Michael Vincent Waller
The South Shore (2015)
Media Submitted for Review
2016-08-03 — Brushed up for better readability
Various artists and ensembles, see below
Michael Vincent Waller sent me his latest music (on 2 CDs, see above, to be released on 2015-03-08) for comments. I received the music as download, with the booklet in PDF format. The comments below were not coordinated with the composer, I received no extra guidance / instructions. So, let me start with a short inventory-like description of what’s included in the “package” (“track” is either a composition, or a movement from a composition). It’s all solo or chamber music:
- music for 1 instrument (solos, 15 tracks total, 58’48”):
- flute: 1 track, 4’17”
- clarinet: 1 track, 4’55”
- violin: 1 track, 8’57”
- cello: 9 tracks, 27’45”
- piano: 2 tracks, 8’29”
- organ: 1 track, 4’26”
- music for 2 instruments (duos, 7 tracks total, 34’34”):
- violin and cello: 1 track, 4’15”
- viola and piano: 2 tracks, 14’46”
- cello and piano: 1 track, 2’31”
- cello and organ: 2 tracks, 8’55”
- bass clarinet and gongs: 1 track, 4’09”
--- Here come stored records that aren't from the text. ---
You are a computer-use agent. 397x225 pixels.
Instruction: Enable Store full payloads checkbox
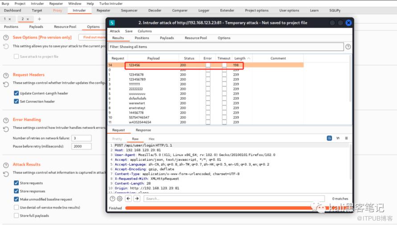pos(17,216)
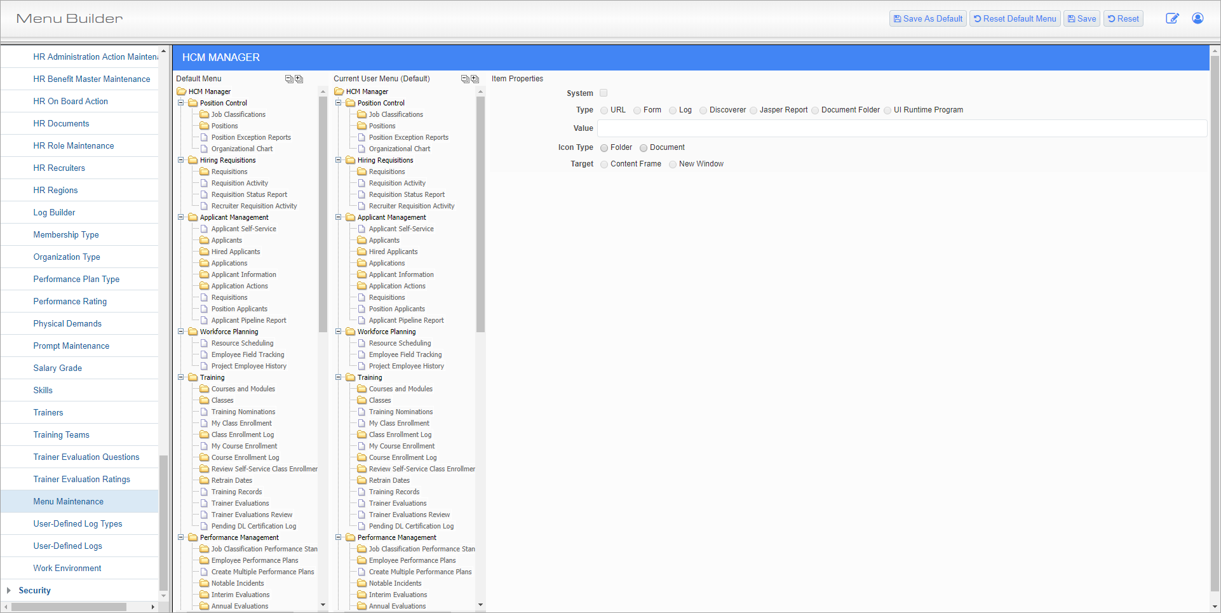Open Log Builder from the sidebar
Image resolution: width=1221 pixels, height=613 pixels.
tap(54, 212)
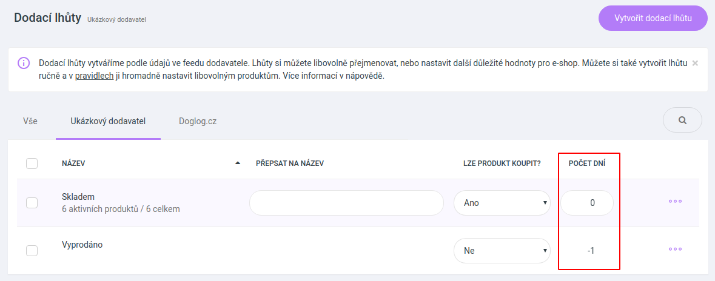This screenshot has width=715, height=281.
Task: Click the Vytvořit dodací lhůtu button
Action: click(x=653, y=18)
- music for ensembles (3 – 6 instruments, 9 tracks total, 44’24”):
- string trio (violin, viola, cello): 1 track, 10’26”
- piano trio (piano, violin, cello): 4 tracks, 13’04”
- string quartet (2 violins, viola, cello): 1 track, 6’03”
- quintet (flute, piano, violin, viola, cello): 2 tracks, 7’55”
- sextet (flute, alto sax, electr. guitar, viola, cello, trombone): 1 track, 6’58”
So, it’s a set of two well-filled CDs (almost 138 minutes) with a broad range of instrumental settings, with a slight domination of music for a solo instrument.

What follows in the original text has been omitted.